Beelden worden steeds realistischer rond het 7e levensjaar. De tekening verarmt enigszins doordat het kind moet leren lezen, schrijven en rekenen en langer stil moet zitten (tegenwoordig al op veel jongere leeftijd!). Het kind kan nog wel overal door heen kijken; baby's in buik en voorwerpen in dozen, kasten of tassen worden gewoon getekend. Je ziet vier veel voorkomende maar specifieke elementen in de tekening; het huis, de boom, een mens en de zon.

Als een kind 8 jaar wordt veranderd er veel. Het besef ontstaat dat de grote mensen wereld een hele andere is dan de 'sprookjeswereld' waarin ze geleefd hebben. Papa blijkt toch niet alles te kunnen, Sinterklaas bestaat niet, mama zegt soms dingen die helemaal niet waar zijn en als iemand dood is komt die echt niet terug! Waar het onderscheid tussen jongens en meisjes daarvoor nog niet zo’n issue was zijn jongens nu stom en meisjes zijn domme troela’s.

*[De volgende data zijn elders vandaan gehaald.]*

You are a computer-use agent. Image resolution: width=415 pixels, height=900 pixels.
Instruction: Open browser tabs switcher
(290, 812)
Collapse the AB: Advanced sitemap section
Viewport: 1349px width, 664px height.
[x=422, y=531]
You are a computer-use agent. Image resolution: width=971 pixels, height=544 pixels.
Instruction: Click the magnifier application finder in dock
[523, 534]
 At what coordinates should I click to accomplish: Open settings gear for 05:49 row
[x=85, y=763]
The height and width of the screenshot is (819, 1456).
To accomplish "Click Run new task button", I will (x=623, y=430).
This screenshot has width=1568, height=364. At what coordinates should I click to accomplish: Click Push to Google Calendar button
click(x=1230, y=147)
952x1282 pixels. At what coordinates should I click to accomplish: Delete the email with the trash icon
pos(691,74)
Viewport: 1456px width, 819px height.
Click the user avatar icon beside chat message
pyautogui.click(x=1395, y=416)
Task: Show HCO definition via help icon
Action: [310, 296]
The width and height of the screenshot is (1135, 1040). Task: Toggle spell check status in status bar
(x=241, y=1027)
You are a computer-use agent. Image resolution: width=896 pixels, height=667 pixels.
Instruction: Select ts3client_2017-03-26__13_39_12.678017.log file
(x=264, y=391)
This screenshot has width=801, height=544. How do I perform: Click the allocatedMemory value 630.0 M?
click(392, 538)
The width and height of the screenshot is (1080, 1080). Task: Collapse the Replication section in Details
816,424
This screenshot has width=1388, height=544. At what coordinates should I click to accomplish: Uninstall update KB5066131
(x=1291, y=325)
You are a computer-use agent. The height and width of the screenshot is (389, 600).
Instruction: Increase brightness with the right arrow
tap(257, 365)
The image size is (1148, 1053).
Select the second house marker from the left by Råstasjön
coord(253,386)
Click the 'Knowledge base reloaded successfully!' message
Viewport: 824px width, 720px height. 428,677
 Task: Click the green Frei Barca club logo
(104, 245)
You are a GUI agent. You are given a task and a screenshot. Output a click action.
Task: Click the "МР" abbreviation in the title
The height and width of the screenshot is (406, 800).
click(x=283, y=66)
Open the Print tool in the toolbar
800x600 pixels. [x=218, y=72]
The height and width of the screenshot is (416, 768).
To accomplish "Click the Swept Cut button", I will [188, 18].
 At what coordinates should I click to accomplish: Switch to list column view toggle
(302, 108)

Ook de lesstof (groep 5) wordt uitgebreid. Er komen veel nieuwe dingen bij en er moet (nog) meer geschreven worden. Een heel blad vullen met tekenen wordt steeds lastiger. Doordat voornamelijk analytisch denken wordt aangesproken kan dat de beeldenrijkdom die kinderen van nature hebben (tijdelijk) in de weg staan. Het kind kan teken-moe worden. Het is druk met sporten, en is al 'groot'. Tekenen is voor 'kleine kinderen'. Het zoekt naar realisme, dingen die getekend worden moeten echt lijken en tekening wordt sneller afgekeurd. Het kind wil graag tips hoe het 'moet'.

 

De oogzenuw van een kind is rond het 9e levensjaar goed ontwikkeld waardoor het kind diepte kan zien. Nu kan het ook deze 'diepte' tekenen. Dingen die voor- en achter elkaar langs lopen. Al zal het nog niet goed weten hoe het dat nou precies kan weergeven. Het kind gaat priegelen in tekening. Iets dat op deze leeftijd ook voorkomt is dat stripfiguren worden nagetekend.

 

 

Richting de puberteit, 10-12 jaar is het vrije tekenen lastig. Ze willen weten hoe dingen technisch in elkaar zitten. Perspectief tekenen, tekenen met een liniaal en een passer. Het kind is de baas over eigen tekening en heeft er een heel streng oordeel over. Verfrommelde mislukte tekeningen in de prullenbak zijn geen uitzondering en de interesse voor tekenen is bij veel kinderen verdwenen.

 

Zo stopt hier bij veel kinderen de tekenontwikkeling. Het gevoel van falen als iets niet lukt én het oordeel van een ander spelen hierin een belangrijke rol. In een volgend blog hierover meer.